**ABOUT THIS TASK:**
From the line containing "Task: Click the 'General" through the end of the entries, please repeat every line exactly and nothing more; the pictures do not belong in the copy.

------------------------------------

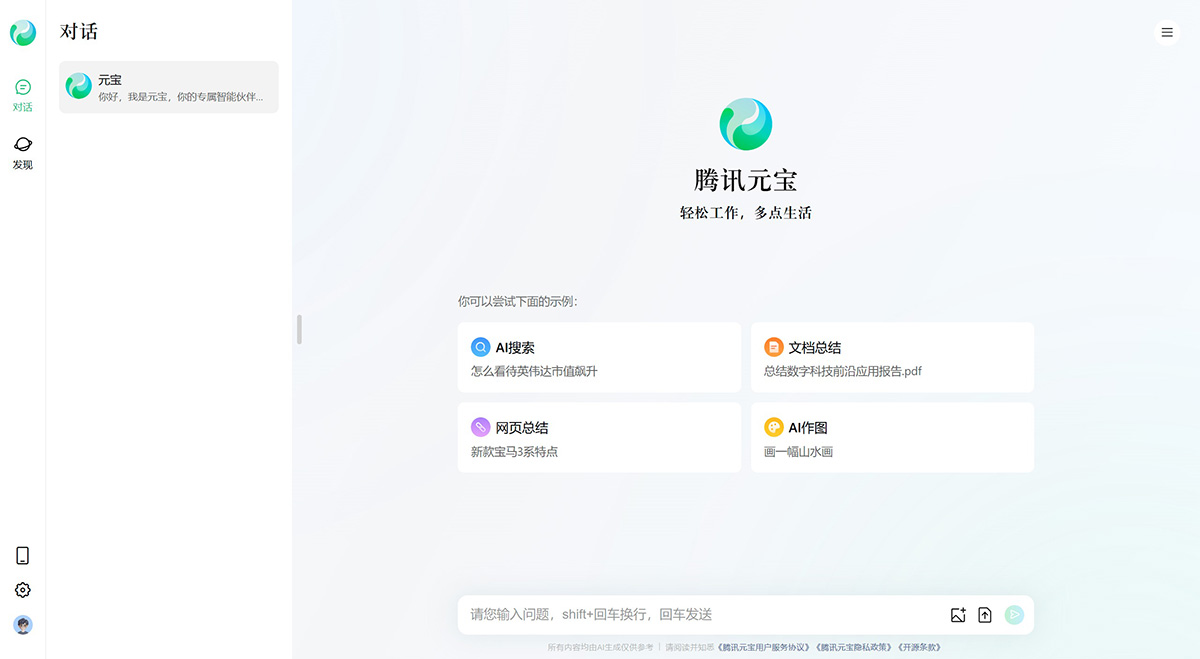Viewport: 1200px width, 659px height.
Task: Click the green send arrow button
Action: pyautogui.click(x=1014, y=615)
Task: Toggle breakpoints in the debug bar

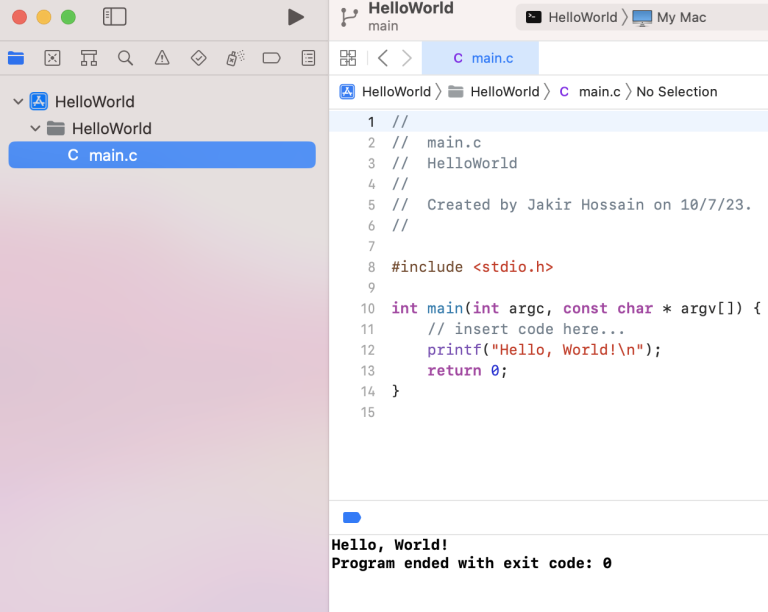Action: (352, 517)
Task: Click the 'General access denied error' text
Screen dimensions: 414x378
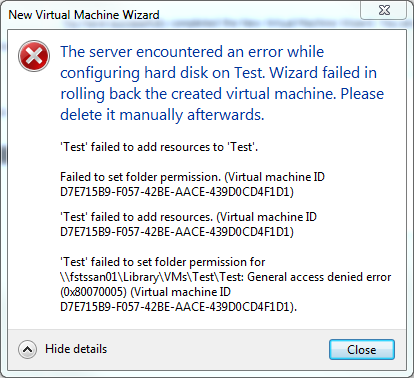Action: pos(319,277)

------------------------------------

**THE COMPLETED TASK:**
Task: Click the 'General access denied error' text
Screen dimensions: 414x378
Action: pos(319,277)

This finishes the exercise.